Group 1 - The research team from the Institute of Physics, Chinese Academy of Sciences, in collaboration with Peking University, conducted experiments on a superconducting chip with 78 qubits, discovering a counterintuitive prethermalization platform and controllable patterns, showcasing the unique advantages of quantum chips in simulating complex systems [3][4] - The experiment demonstrated that quantum computers can predict complex evolutions, similar to the capabilities of fictional superintelligent entities in science fiction, indicating progress towards understanding and controlling the highly complex quantum world [3] - The findings were published in the international academic journal "Nature," marking a significant milestone in the field of quantum simulation [3] Group 2 - This experiment represents the first international systematic study of tunable prethermalization in a quantum simulator, expanding research directions for artificially driven quantum system control, and can be integrated with hot topics like time crystals and many-body localization [4] - The research provides new technical insights for large-scale quantum simulations, facilitating mutual promotion and development between quantum and classical systems [4] - The team plans to develop superconducting quantum chips with over 100 qubits in the future, aiming to explore more complex quantum system issues and demonstrate "verifiable practical quantum advantages" [4]

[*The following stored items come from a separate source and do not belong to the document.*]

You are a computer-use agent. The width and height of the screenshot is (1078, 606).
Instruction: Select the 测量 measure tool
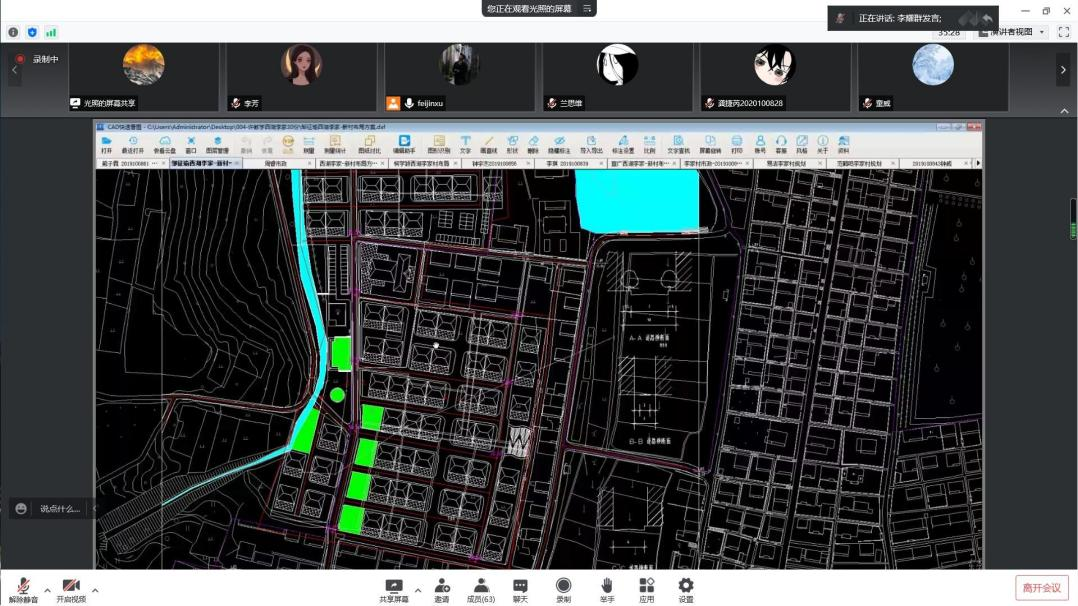tap(309, 144)
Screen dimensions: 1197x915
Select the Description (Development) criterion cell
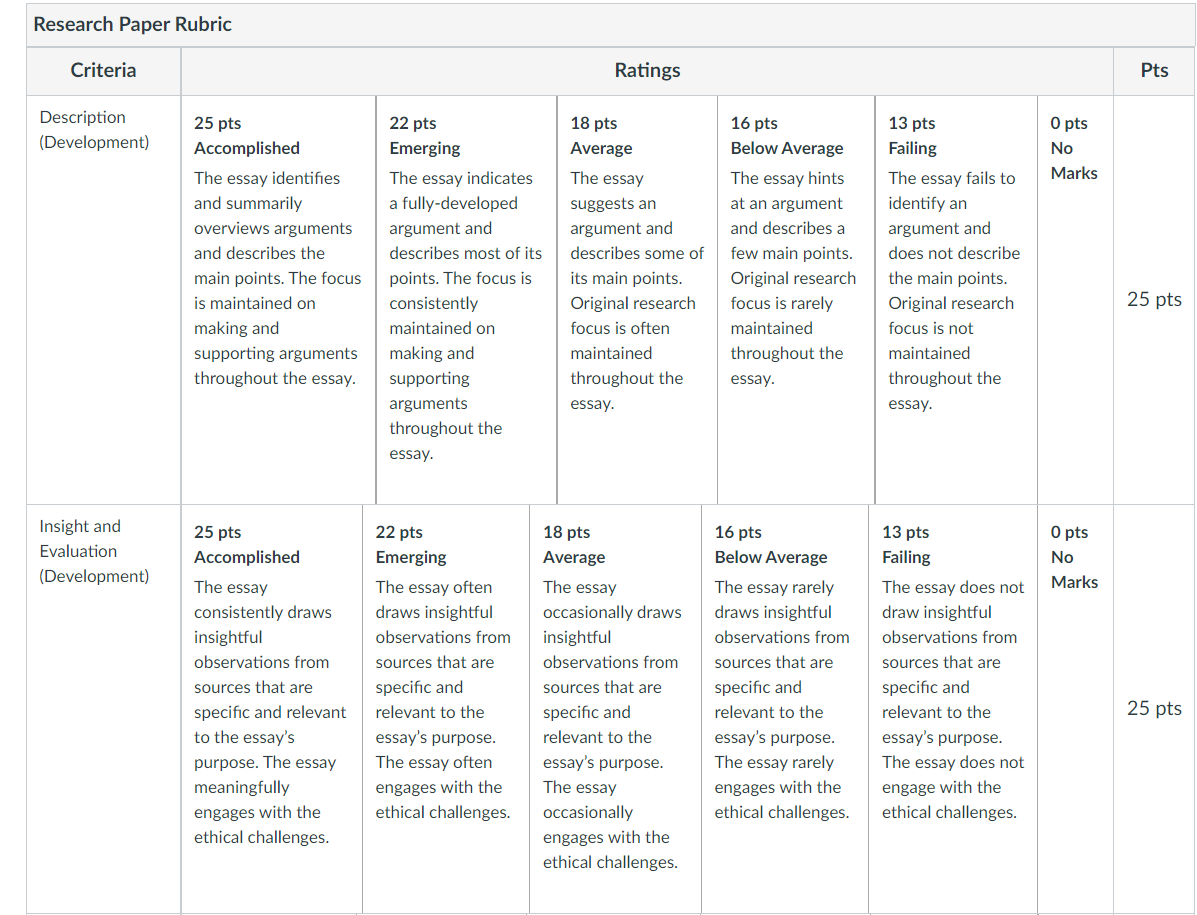tap(104, 299)
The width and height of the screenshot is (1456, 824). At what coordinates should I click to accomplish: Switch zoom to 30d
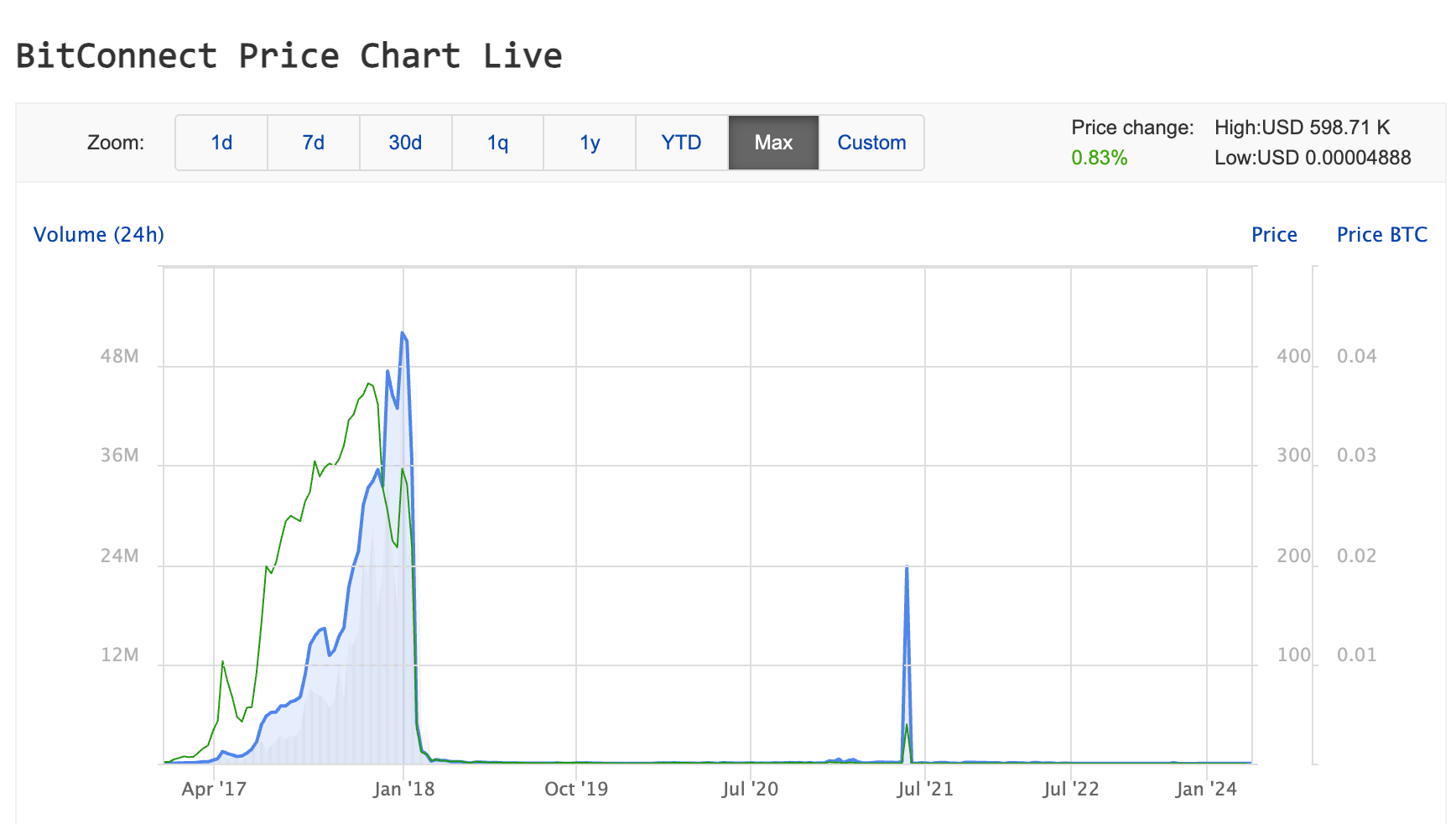(405, 143)
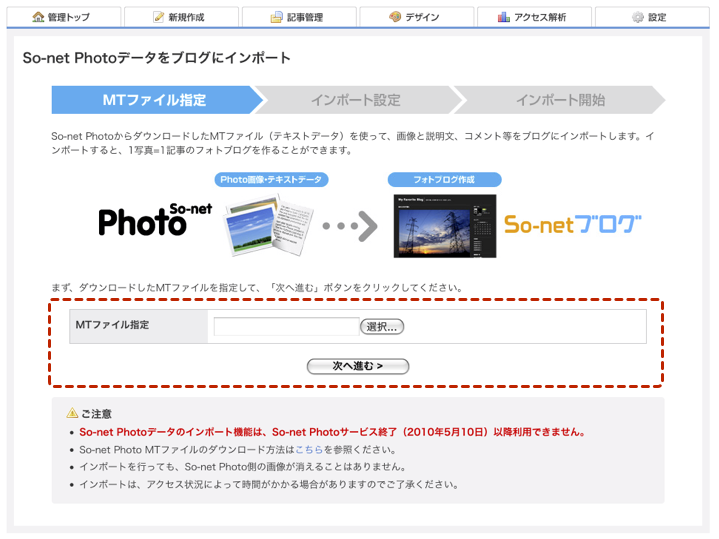The image size is (719, 539).
Task: Click the orange So-netブログ logo
Action: [572, 224]
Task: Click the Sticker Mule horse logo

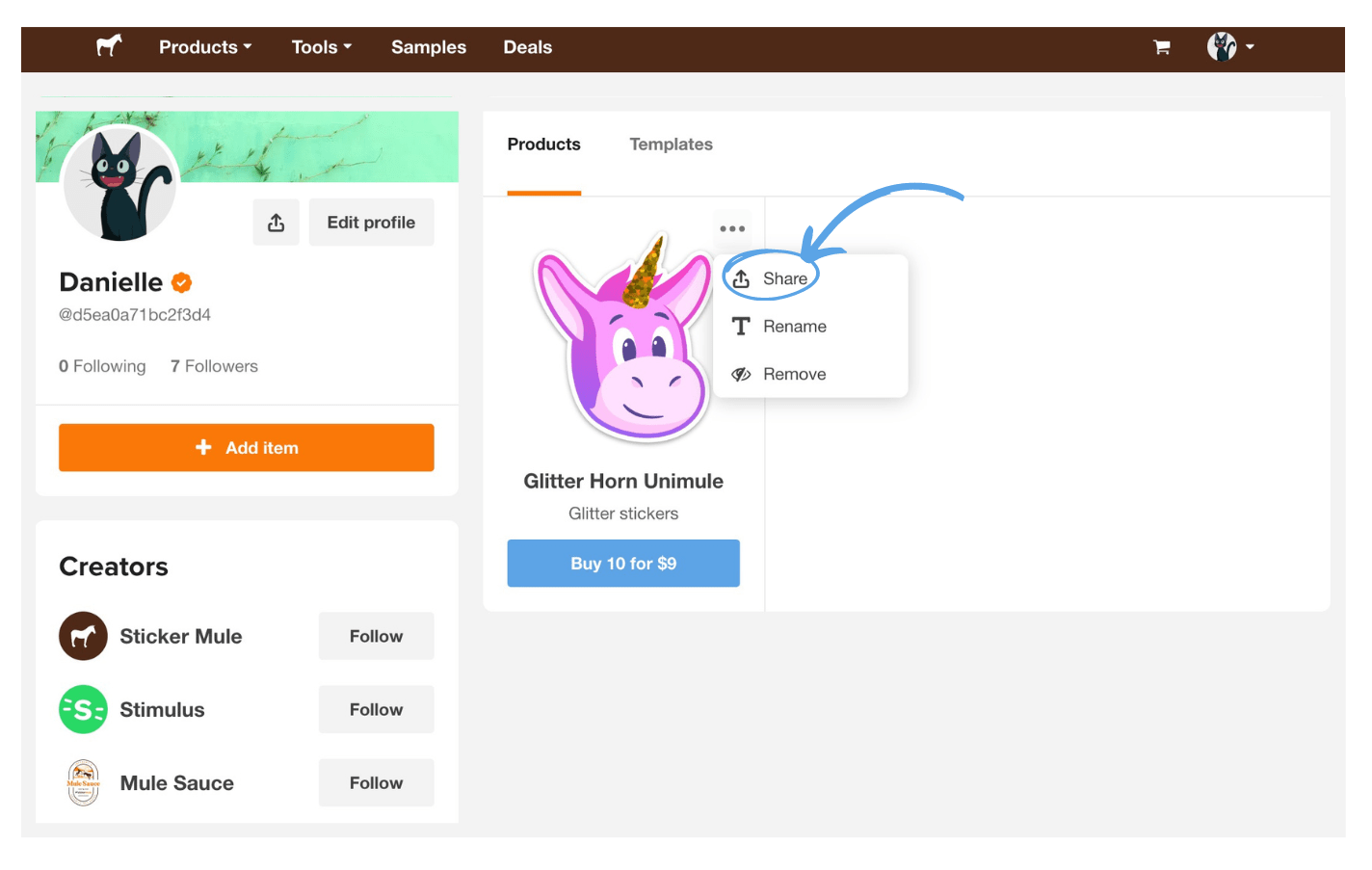Action: point(109,46)
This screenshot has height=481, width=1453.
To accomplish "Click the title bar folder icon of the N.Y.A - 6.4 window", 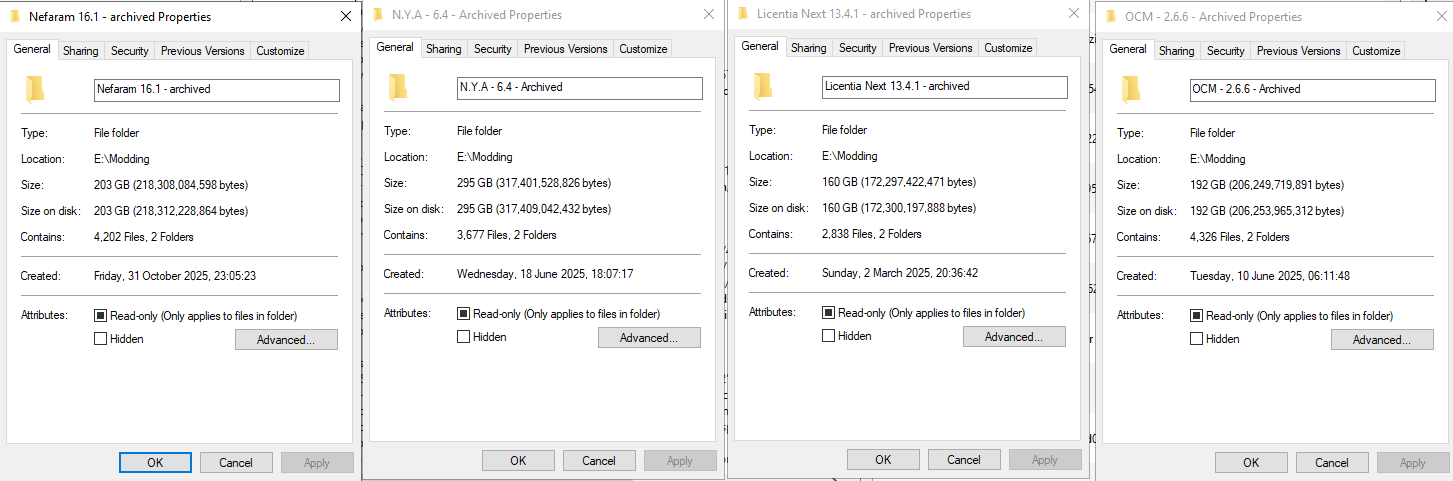I will (x=378, y=15).
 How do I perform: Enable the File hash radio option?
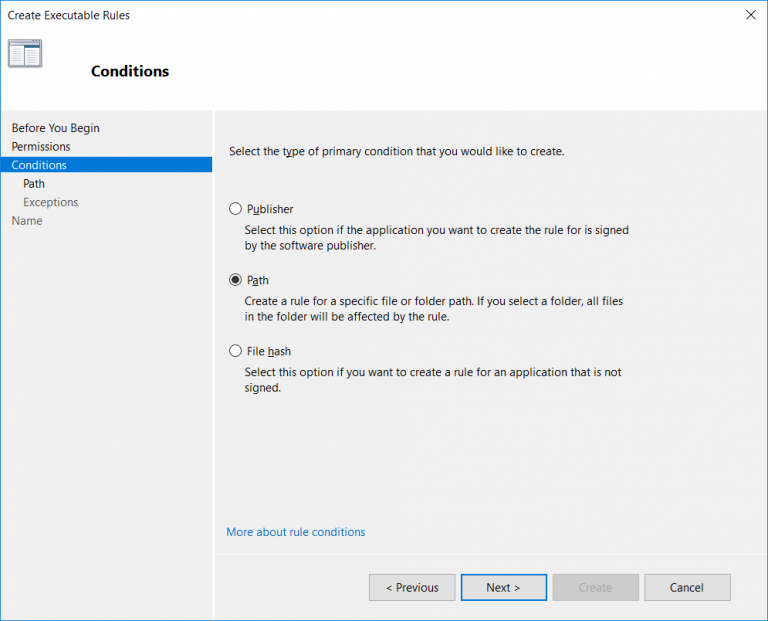[x=236, y=351]
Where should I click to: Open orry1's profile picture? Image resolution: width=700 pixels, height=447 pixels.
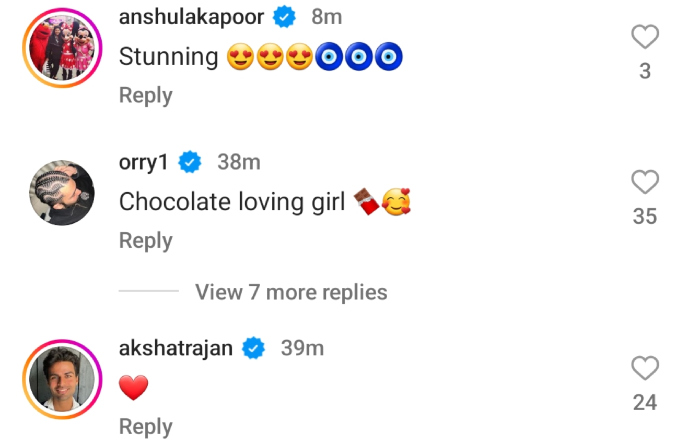(62, 194)
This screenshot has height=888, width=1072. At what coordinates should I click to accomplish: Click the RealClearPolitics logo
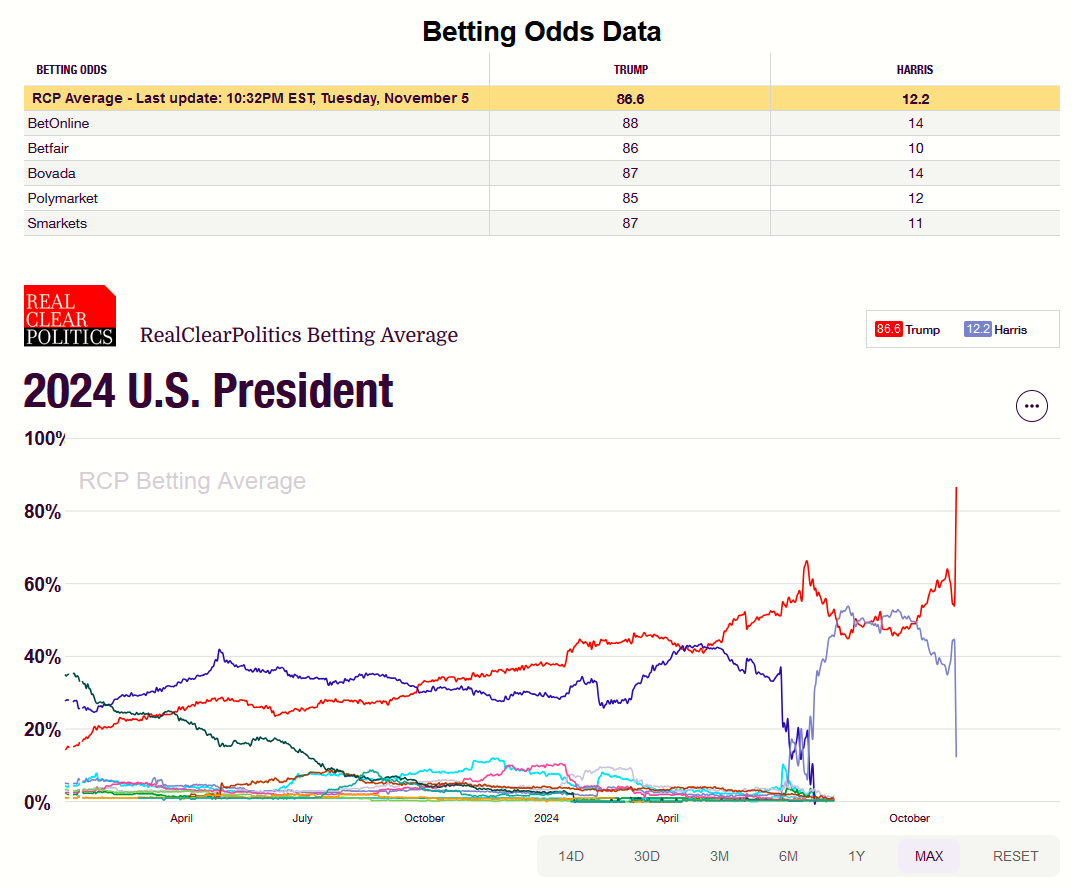(70, 316)
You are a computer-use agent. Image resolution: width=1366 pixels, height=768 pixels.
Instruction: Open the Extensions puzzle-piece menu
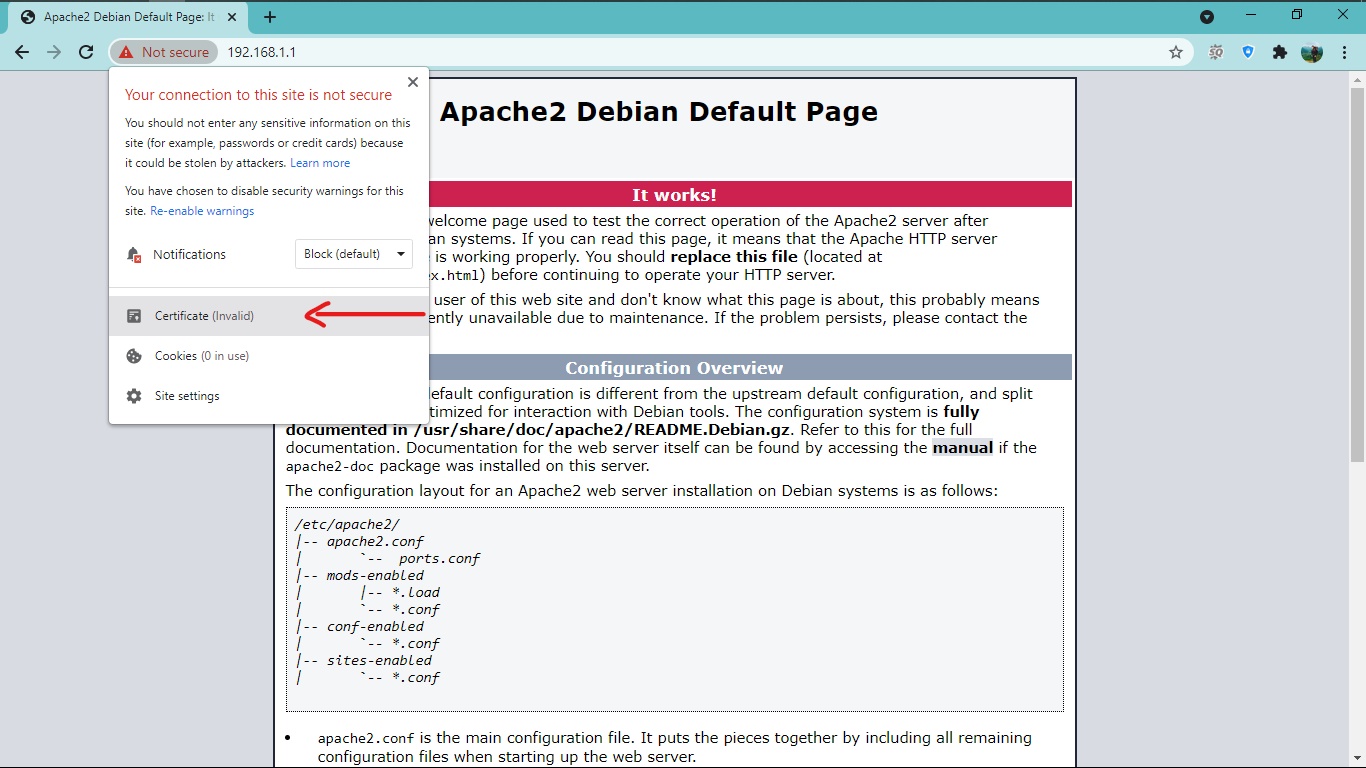[x=1280, y=51]
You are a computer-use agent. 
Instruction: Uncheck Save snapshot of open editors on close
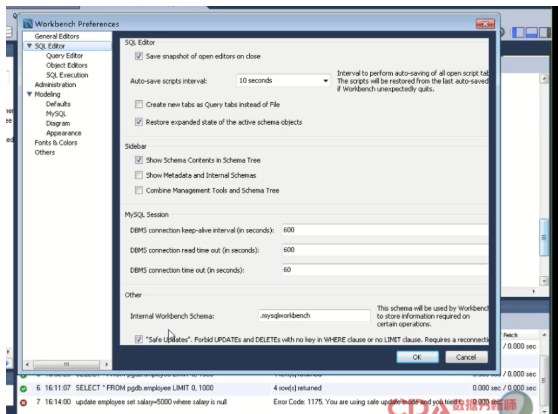[139, 56]
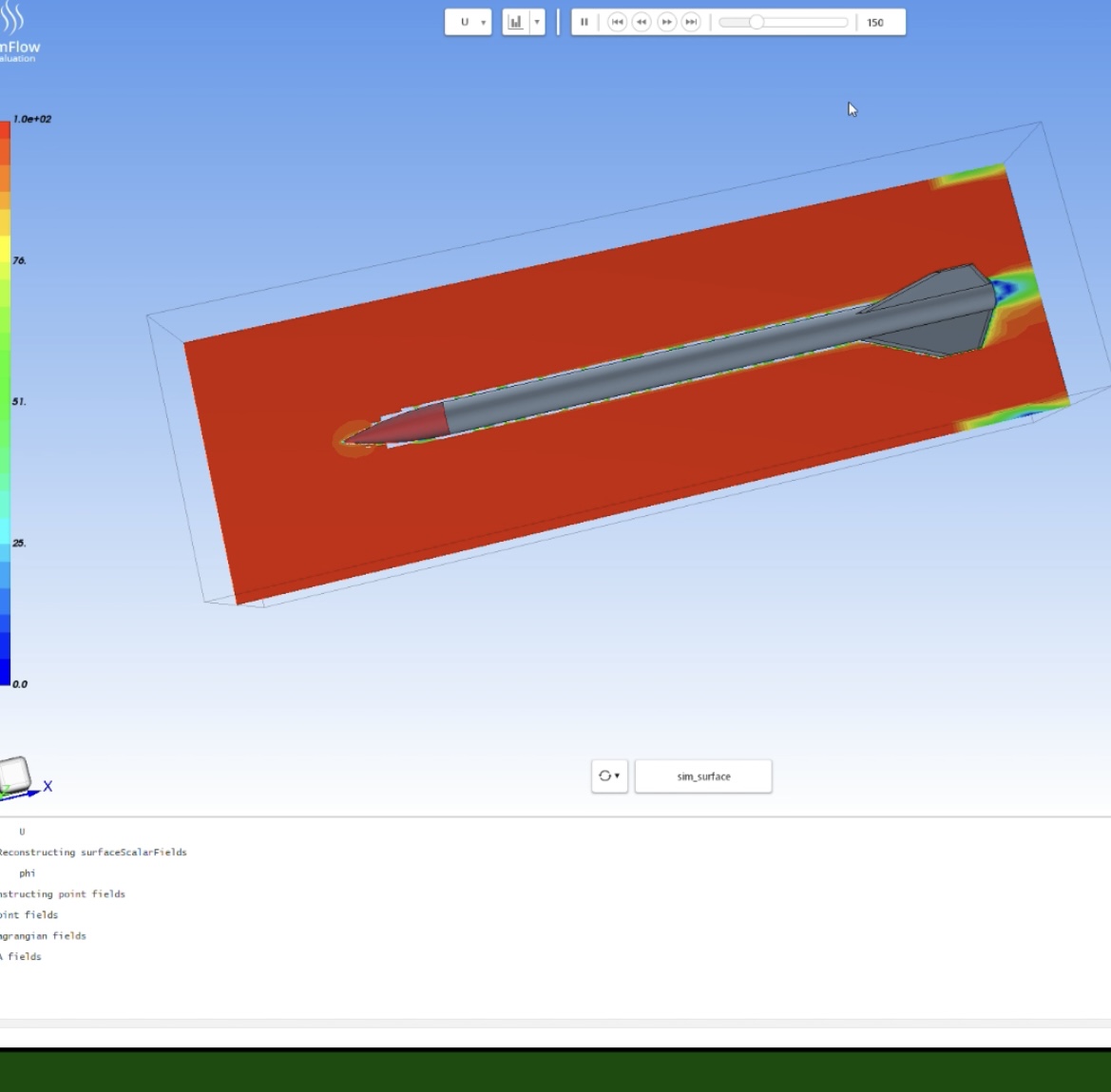Step forward with the fast-forward icon
The height and width of the screenshot is (1092, 1111).
pos(666,22)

Core Viewpoint - The research team from the Institute of Physics, Chinese Academy of Sciences, in collaboration with Peking University, has made significant advancements in quantum computing by conducting experiments on a superconducting chip containing 78 qubits, demonstrating unique advantages in simulating complex systems [1] Group 1 - The experiment discovered an intuitive preheating platform and controllable patterns, indicating progress in understanding and controlling the complex quantum world [1] - The research suggests that quantum computers can predict complex evolutions, similar to the capabilities of fictional superintelligent entities in science fiction [1] - The findings were published in the international academic journal "Nature," highlighting the importance of this research in the field of quantum computing [1]

Core Viewpoint - A research team from the Chinese Academy of Sciences has successfully mastered the thermalization rhythm of quantum systems, bringing humanity closer to understanding and controlling the complex quantum world. The findings were published in the journal "Nature" on January 28 [1]. Group 1 - The concept of "thermalization" in quantum systems refers to the process of absorbing energy and losing information, which does not always proceed monotonically when influenced by external forces. Instead, it may remain in a temporarily stable state before becoming chaotic [1][2]. - The phenomenon of "prethermalization" can last for varying durations and is influenced by multiple factors, exceeding the predictive capabilities of classical computers [1][2]. - The research demonstrates that by altering the heating methods and rhythms, scientists can control the duration of the prethermalization platform, which is analogous to heating ice where the temperature remains stable during the melting process [2][3]. Group 2 - Experiments were conducted on a superconducting chip named "Zhuangzi 2.0," which contains 78 quantum bits. The team discovered the prethermalization platform and its controllable patterns, showcasing the unique advantages of quantum chips in simulating complex systems [3][5]. - The ability of quantum computers to predict complex evolutions, similar to the fictional AI "MOSS" in the movie "The Wandering Earth 2," highlights their potential in mastering rhythms that classical computers cannot calculate [5][6].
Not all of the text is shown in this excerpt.